Details of the agreement include that Lafarge North America will:
- Invest $1.5 million in projects benefiting the local environment;
- Make additional improvements to the environmental infrastructure at the existing Ravena plant;
- Adopt new, stricter emission limits for SO2 and mercury; and
- Set a strict, new timetable to complete the Ravena plant modernization project.

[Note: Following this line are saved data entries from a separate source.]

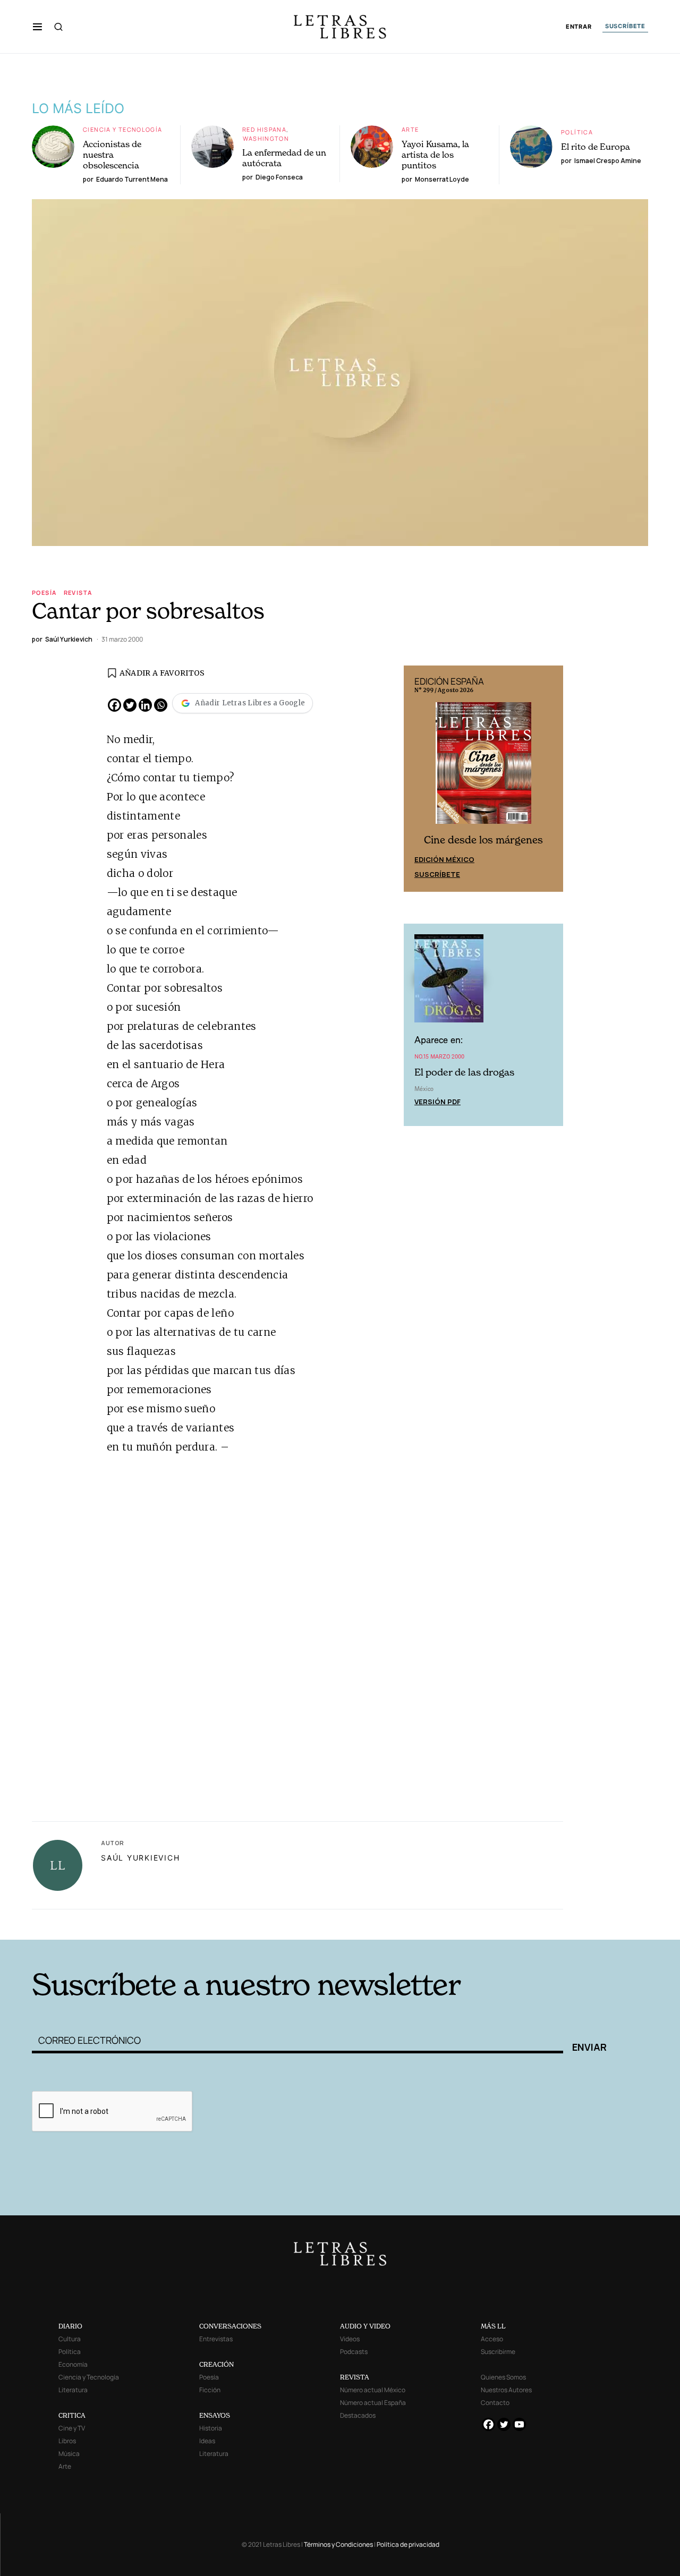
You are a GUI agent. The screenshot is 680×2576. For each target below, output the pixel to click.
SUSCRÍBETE (625, 26)
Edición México (444, 859)
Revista (78, 592)
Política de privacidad (408, 2544)
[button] (37, 26)
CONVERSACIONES (230, 2326)
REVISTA (354, 2377)
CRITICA (72, 2415)
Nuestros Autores (506, 2389)
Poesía (44, 592)
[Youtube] (519, 2424)
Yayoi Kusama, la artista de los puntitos (435, 154)
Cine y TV (71, 2428)
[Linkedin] (145, 705)
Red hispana (264, 129)
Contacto (495, 2402)
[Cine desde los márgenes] (483, 767)
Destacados (358, 2415)
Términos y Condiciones (338, 2544)
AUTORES (483, 1923)
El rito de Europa (595, 146)
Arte (410, 129)
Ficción (209, 2389)
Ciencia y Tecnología (123, 129)
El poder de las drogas (464, 1072)
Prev (417, 778)
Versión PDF (437, 1101)
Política (577, 132)
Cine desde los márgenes (483, 840)
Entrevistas (216, 2338)
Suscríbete (437, 874)
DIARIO (70, 2326)
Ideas (207, 2440)
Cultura (69, 2338)
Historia (210, 2428)
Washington (266, 138)
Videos (350, 2338)
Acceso (492, 2338)
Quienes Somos (503, 2377)
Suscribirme (498, 2351)
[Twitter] (130, 705)
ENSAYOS (214, 2415)
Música (69, 2453)
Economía (73, 2364)
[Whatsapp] (160, 705)
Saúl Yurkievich (140, 1857)
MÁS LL (493, 2326)
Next (549, 778)
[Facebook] (114, 705)
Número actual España (373, 2402)
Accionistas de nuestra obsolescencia (112, 154)
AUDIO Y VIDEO (365, 2326)
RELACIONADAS (176, 1923)
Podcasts (354, 2351)
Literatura (73, 2389)
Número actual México (372, 2389)
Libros (67, 2440)
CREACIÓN (216, 2364)
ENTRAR (579, 27)
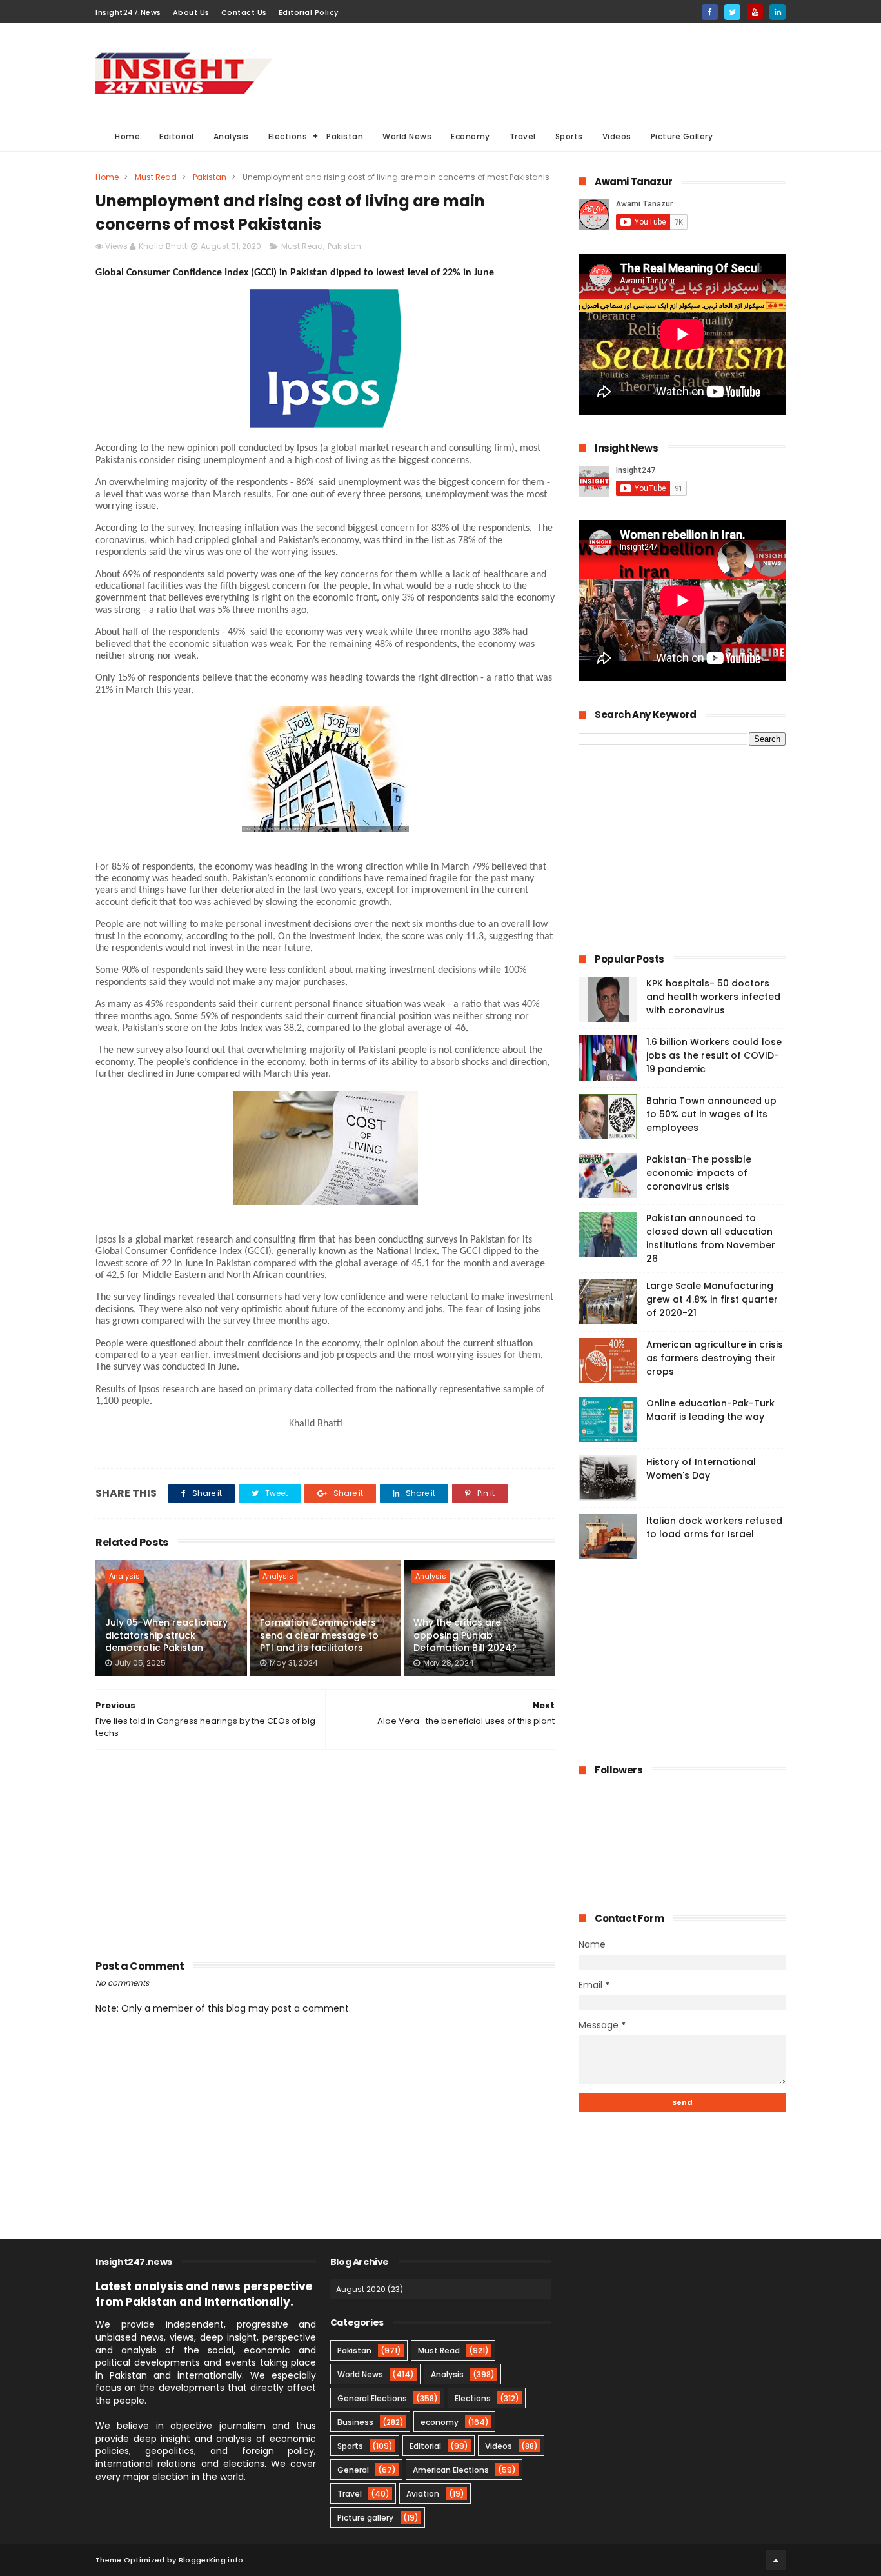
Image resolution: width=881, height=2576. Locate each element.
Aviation (422, 2493)
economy (440, 2422)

====Canadian watersheds====
In July 2019, the company filed a request for a permit with the Ontario Ministry of the Environment, Conservation and Parks to increase the amount of water it moves from its gravel pits near Guelph in Wellington County, Ontario, Canada into the local watershed. According to a news report, "If it’s approved, the company would be permitted to take up to 27.7 million litres of water a day — more than half of the city’s average daily demand of 47 million litres" but a City of Guelph report stated that it would "add a groundwater water-taking of 21,718 m3/day to the existing permit". The company was already permitted to take just over six million litres per day. According to a Lafarge spokesperson, the company's plan was actually to move the water from the quarry and pump into nearby wetlands or the Speed River, not to take water from the area. The Wellington Water Watchers advocacy group expressed concern about how the discharged water might affect aquatic ecosystems downstream and believed that a full environmental review was necessary before the request for the permit should be allowed. "With climate change, there's all kinds of uncertainties that come into our long-term water security issues and we can no longer afford to play fast and loose with that", said the group's chair Robert Case.

==Board of directors==
The board of directors of Lafarge has 15 members appointed by the annual shareholders' meeting for a period of four years:
- Chairman of the board of directors and chief executive officer: Bruno Lafont
- Vice-chairman of the Board of Directors: Oscar Fanjul
- Directors: Philippe Charrier, Juan Gallardo, Ian Gallienne, Mina Gerowin, ³, Luc Jeanneney, Gérard Lamarche, Hélène Ploix, Baudouin Prot, Christine Ramon, Michel Rollier, Ewald Simandl, Véronique Weill.
- Honorary Chairmen: Bertrand P. Collomb and Bruno Lafont

Former members of the Board include Alain Joly, Michel Pébereau, Gérald Frère, Michel Bon, Philippe Dauman, Nassef Sawiris, Hillary Clinton.

==Financial data==
The following is a summary of data:

Financial data in millions of euro
| Year | 2001 | 2002 | 2003 | 2004 | 2005 | 2006 | 2007 | 2008 | 2009 | 2010 | 2011 | 2012 | 2013 | 2014 |
|---|---|---|---|---|---|---|---|---|---|---|---|---|---|---|
| Sales | 13,698 | 14,610 | 13,658 | 14,436 | 15,969 | 16,909 | 17,614 | 19,033 | 15,884 | 14,834 | 15,284 | 15,816 | 15,198 | 12,843 |
| EBITDA | 2,862 | 3,101 | 2,820 | 3,028 | 2,920 | 3,610 | 4,183 | 4,618 | 3,600 | 3,614 | 3,217 | 3,450 | 3,102 | 2,721 |
| Net results | 750 | 446 | 728 | 868 | 1,096 | 1,372 | 1,909 | 1,598 | 736 | 827 | 593 | 432 | 601 | 143 |
| Net debt | 9,332 | 8,544 | 6,734 | 7,017 | 7,221 | 9,845 | 8,685 | 16,884 | 13,795 | 13,993 | 11,974 | 11,317 | 10,330 | 9,310 |
| Staff | 82,892 | 77,547 | 75,733 | 77,075 | 80,146 | 82,734 | 77,720 | 83,440 | 77,994 | 75,680 | 68,000 | 65,000 | 64,000 | 63,000 |

By 29 February 2016 the company had a share value of 17.292 billion euros, distributed in 288,383,057 shares.

==Nature reserves==
Lafarge owns several nature reserves. An example of this is Brandon Marsh, in the UK, which is on an old quarry and an existing quarry is next door to it. Another example is the LaCouronne plant in France. It was never quarried but Lafarge bought some land and began to convert it into a 16.5 hectare nature reserve. Other nature reserves are Eardington Nature Reserve; Shropshire (UK), Medway Nature Reserve; Kent (UK) and NWT Besthorpe Nature Reserve; Trent Vale (UK).